## What is needed
Return exactly the lines of the records below, starting at the line that contains "[https://www.linkedin.com/company/2233840] (627, 1920)" and ending at the line that contains "Visualizza tutto (817, 1659)", with both of those lines kept.

..............................

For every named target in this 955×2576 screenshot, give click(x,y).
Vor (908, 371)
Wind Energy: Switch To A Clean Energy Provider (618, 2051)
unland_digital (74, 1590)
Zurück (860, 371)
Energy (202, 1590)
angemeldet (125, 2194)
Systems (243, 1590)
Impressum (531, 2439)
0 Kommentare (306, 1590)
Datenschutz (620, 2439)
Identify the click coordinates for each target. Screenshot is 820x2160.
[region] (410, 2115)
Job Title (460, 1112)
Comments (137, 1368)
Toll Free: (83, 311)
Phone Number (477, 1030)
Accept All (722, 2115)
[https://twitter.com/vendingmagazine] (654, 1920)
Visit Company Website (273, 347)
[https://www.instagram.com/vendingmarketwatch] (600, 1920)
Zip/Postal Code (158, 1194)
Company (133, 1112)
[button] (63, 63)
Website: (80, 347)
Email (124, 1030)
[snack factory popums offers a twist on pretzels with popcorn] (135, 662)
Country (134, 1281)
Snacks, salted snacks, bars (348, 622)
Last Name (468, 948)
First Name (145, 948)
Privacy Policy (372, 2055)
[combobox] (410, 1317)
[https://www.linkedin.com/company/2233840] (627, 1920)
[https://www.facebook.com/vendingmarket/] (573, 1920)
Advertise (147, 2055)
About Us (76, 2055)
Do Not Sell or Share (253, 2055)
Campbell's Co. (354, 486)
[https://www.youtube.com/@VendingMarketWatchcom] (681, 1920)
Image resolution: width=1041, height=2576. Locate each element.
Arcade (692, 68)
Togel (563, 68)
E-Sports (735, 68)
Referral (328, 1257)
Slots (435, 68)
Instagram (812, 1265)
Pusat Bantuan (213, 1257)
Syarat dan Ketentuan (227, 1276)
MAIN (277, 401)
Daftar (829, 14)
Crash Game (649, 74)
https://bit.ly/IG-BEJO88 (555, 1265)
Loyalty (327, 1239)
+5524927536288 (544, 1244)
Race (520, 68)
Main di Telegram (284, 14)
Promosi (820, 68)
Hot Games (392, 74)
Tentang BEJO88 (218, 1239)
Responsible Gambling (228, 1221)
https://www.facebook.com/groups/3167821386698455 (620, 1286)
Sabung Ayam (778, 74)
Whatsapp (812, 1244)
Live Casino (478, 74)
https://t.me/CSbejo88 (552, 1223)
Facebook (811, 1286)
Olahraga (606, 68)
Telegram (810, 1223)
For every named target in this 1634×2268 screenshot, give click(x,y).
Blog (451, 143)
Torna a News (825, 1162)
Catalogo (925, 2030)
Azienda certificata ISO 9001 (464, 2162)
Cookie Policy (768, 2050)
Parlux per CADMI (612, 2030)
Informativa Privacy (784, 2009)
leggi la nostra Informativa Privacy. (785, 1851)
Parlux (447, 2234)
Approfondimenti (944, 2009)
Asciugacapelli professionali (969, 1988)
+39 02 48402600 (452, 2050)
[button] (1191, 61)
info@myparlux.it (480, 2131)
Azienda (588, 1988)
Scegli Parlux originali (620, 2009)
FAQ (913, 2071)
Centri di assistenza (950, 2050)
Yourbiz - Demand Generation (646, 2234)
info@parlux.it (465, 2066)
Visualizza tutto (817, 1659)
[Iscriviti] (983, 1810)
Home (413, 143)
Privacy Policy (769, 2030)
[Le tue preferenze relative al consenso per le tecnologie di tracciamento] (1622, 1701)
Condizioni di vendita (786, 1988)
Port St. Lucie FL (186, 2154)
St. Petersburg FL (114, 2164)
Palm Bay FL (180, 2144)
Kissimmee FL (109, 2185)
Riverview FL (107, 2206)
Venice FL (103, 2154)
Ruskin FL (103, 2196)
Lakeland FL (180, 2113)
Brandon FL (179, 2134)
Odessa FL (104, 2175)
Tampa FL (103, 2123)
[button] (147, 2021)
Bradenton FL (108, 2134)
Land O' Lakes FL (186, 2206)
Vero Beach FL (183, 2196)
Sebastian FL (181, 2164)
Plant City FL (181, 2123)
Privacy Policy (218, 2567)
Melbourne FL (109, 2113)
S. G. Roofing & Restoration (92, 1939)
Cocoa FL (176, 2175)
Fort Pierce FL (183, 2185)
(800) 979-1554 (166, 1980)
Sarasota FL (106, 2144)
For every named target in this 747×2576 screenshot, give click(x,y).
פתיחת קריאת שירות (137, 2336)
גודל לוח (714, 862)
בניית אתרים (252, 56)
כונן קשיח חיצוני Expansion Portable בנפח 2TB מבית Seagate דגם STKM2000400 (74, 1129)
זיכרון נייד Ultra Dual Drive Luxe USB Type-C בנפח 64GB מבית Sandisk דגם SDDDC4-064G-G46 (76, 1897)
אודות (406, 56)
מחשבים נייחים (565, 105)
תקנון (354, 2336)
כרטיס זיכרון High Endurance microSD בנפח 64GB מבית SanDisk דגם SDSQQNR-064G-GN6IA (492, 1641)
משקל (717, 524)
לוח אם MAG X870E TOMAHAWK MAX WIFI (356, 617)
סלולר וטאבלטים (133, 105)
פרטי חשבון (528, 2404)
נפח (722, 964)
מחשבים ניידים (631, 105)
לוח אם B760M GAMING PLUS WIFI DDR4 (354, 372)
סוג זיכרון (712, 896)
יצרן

..............................

## Solved problem
[https://www.linkedin.com/company/2233840] (627, 1920)
[https://www.facebook.com/vendingmarket/] (573, 1920)
Advertise (147, 2055)
About Us (76, 2055)
Do Not Sell or Share (253, 2055)
Campbell's Co. (354, 486)
[https://www.youtube.com/@VendingMarketWatchcom] (681, 1920)
Image resolution: width=1041, height=2576. Locate each element.
Arcade (692, 68)
Togel (563, 68)
E-Sports (735, 68)
Referral (328, 1257)
Slots (435, 68)
Instagram (812, 1265)
Pusat Bantuan (213, 1257)
Syarat dan Ketentuan (227, 1276)
MAIN (277, 401)
Daftar (829, 14)
Crash Game (649, 74)
https://bit.ly/IG-BEJO88 (555, 1265)
Loyalty (327, 1239)
+5524927536288 (544, 1244)
Race (520, 68)
Main di Telegram (284, 14)
Promosi (820, 68)
Hot Games (392, 74)
Tentang BEJO88 (218, 1239)
Responsible Gambling (228, 1221)
https://www.facebook.com/groups/3167821386698455 (620, 1286)
Sabung Ayam (778, 74)
Whatsapp (812, 1244)
Live Casino (478, 74)
https://t.me/CSbejo88 (552, 1223)
Facebook (811, 1286)
Olahraga (606, 68)
Telegram (810, 1223)
For every named target in this 1634×2268 screenshot, give click(x,y).
Blog (451, 143)
Torna a News (825, 1162)
Catalogo (925, 2030)
Azienda certificata ISO 9001 (464, 2162)
Cookie Policy (768, 2050)
Parlux per CADMI (612, 2030)
Informativa Privacy (784, 2009)
leggi la nostra Informativa Privacy. (785, 1851)
Parlux (447, 2234)
Approfondimenti (944, 2009)
Asciugacapelli professionali (969, 1988)
+39 02 48402600 (452, 2050)
[button] (1191, 61)
info@myparlux.it (480, 2131)
Azienda (588, 1988)
Scegli Parlux originali (620, 2009)
FAQ (913, 2071)
Centri di assistenza (950, 2050)
Yourbiz - Demand Generation (646, 2234)
info@parlux.it (465, 2066)
Visualizza tutto (817, 1659)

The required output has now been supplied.